* Start TEXT BLOCK *

So, women have kind of a "filter" to sort out and be more careful about which guys they pick (and just dont f*ck around with anybody) whilst men do the opposite and will have sex with anything with a hole, or something...

Anyways, that's the very short, very basic "rundown" of my little theory, just my thoughts....


----------



## Boy C (Apr 1, 2010)

Not all men, obviously.


----------



## Calvaire (Nov 14, 2009)

Versatile Leader said:


> Question for women
> 
> 1 How many times do you think about men?
> 
> ...


1.- Well If your saying men in general or a specific man? Men in general really never
but a specific male person then everyday.

2.- Neither. I desire things that arn't so tangible to get.


----------



## Boy C (Apr 1, 2010)

I try not to desire anything, it only leads to disappointment when i don't get whatever it is i desire.


----------



## OrangeAppled (Jun 26, 2009)

I have a feeling this may have more to do with an individual...interesting perspective though. You usually see the opposite suggested - that women spend their time thinking about & discussing relationships much more than men do. Unless we're talking about sex, and then it's suggested men are more focused on those thoughts.

* 1 How many times do you think about men?*
I don't keep count....I daydream frequently about men concerning both relationships & sex, but it's usually someone specific. I also think about men in more casual ways, as I do with anyone, regardless of gender.

* End TEXT BLOCK *

● **TO DO**:
a) Copy out the listing from the line with "Daftar (205, 2511)" up to and including the line with "Regulamin (148, 1786)".
b) Go on with the forum thread about how often women think about men, picking up after its last post.
The forum thread and the listing come from unrelated sources.

* Start RAW DATA *

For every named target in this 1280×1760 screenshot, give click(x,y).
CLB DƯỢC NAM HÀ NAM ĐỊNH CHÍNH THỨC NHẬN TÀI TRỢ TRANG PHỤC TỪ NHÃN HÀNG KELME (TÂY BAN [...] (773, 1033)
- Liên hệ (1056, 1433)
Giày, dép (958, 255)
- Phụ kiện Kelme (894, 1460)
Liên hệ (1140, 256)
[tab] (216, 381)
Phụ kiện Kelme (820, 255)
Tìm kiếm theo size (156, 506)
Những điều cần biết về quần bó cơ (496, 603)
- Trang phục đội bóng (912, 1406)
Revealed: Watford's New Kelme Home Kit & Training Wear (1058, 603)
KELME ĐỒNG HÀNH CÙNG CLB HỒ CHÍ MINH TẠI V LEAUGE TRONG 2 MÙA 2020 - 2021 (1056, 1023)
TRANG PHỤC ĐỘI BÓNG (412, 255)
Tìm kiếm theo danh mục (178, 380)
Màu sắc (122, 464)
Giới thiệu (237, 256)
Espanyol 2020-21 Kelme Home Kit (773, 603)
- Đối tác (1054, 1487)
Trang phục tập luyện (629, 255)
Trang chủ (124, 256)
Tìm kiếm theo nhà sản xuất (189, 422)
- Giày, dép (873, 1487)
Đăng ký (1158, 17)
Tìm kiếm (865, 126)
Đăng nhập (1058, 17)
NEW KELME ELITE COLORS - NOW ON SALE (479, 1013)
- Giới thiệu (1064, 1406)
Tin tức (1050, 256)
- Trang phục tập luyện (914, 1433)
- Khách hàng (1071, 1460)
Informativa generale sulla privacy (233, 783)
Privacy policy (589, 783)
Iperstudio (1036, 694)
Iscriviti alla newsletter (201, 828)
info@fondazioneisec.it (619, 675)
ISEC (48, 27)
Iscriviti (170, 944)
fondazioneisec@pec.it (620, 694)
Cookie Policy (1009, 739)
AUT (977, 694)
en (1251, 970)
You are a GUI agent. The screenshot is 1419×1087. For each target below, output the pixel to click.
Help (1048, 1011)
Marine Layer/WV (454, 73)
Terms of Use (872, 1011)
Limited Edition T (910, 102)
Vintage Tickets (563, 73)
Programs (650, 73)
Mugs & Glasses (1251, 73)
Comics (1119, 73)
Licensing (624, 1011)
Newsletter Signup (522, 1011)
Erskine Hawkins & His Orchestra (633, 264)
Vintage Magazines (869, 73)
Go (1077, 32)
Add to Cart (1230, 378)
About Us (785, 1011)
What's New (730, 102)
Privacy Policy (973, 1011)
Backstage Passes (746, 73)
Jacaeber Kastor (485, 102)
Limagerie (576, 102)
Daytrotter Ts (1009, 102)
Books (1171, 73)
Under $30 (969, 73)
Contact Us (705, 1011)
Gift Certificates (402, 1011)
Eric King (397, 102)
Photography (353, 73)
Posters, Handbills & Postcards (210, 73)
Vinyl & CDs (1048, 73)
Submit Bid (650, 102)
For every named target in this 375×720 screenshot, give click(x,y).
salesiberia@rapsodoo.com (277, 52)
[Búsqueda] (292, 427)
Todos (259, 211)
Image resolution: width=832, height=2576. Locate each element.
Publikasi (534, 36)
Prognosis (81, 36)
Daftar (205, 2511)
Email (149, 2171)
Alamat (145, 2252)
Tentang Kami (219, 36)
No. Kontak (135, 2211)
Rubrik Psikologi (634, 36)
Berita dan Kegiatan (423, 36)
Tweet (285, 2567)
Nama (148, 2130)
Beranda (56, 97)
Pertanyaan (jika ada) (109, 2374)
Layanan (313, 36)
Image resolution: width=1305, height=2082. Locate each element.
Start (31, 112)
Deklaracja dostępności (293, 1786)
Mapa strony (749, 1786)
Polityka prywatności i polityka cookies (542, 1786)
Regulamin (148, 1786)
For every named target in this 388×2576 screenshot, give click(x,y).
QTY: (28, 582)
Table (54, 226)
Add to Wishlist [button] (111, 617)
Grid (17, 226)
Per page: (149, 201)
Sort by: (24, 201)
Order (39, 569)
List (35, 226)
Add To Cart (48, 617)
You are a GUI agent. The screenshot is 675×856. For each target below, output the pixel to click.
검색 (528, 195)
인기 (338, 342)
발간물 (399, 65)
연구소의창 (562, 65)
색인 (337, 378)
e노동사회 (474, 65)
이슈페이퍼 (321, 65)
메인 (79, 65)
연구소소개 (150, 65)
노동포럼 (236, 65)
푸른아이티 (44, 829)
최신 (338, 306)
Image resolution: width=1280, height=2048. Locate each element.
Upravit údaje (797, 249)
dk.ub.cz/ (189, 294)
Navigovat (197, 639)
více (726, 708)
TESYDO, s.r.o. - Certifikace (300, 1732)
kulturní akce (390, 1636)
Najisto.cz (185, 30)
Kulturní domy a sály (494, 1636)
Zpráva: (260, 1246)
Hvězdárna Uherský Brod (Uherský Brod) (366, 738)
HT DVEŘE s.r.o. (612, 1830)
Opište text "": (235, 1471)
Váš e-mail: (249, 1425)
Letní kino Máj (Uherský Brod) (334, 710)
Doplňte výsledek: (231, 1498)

* End RAW DATA *

● **RESPONSES FOR EACH TASK**:
a)
Daftar (205, 2511)
Email (149, 2171)
Alamat (145, 2252)
Tentang Kami (219, 36)
No. Kontak (135, 2211)
Rubrik Psikologi (634, 36)
Berita dan Kegiatan (423, 36)
Tweet (285, 2567)
Nama (148, 2130)
Beranda (56, 97)
Pertanyaan (jika ada) (109, 2374)
Layanan (313, 36)
Image resolution: width=1305, height=2082. Locate each element.
Start (31, 112)
Deklaracja dostępności (293, 1786)
Mapa strony (749, 1786)
Polityka prywatności i polityka cookies (542, 1786)
Regulamin (148, 1786)

b)
* 2. What do you desire the most in your life Material things or a Man?*
Neither....I'll copy Jolene & say that my desires are rather "intangible", as I think that phrases it nicely.
If I had to choose though, I'd take a satisfying relationship with a man over many material comforts.


----------



## Promethea (Aug 24, 2009)

I scribble his name on my trapper keeper, or my name, but with his last name. Kekekeke. And sometimes I write 2getha 4eva. :crazy:


----------



## Crystall (Mar 30, 2010)

I think "I love you! But I love me more." pretty much sums it up for me :wink:


----------



## sprinkles (Feb 7, 2010)

What I wonder is... not how often men/women think of men/women, but to what level...

I dunno, it just seems the general impression I get is that guys think "she's hot/funny/sexy/I just like her" but with me and perhaps some other females I know it goes deeper than that, like "What's this person about? What kind of babies will we have? What kind of house will we live in? What would our wedding be like?" and not only do I personally think of that stuff but I sometimes contrive answers for those questions too...so it's like I think of a whole life involving this person of interest. 

And it isn't that those things must meet certain expectations, exactly, it's just something that I consider....


----------



## walkawaysun09 (Mar 13, 2010)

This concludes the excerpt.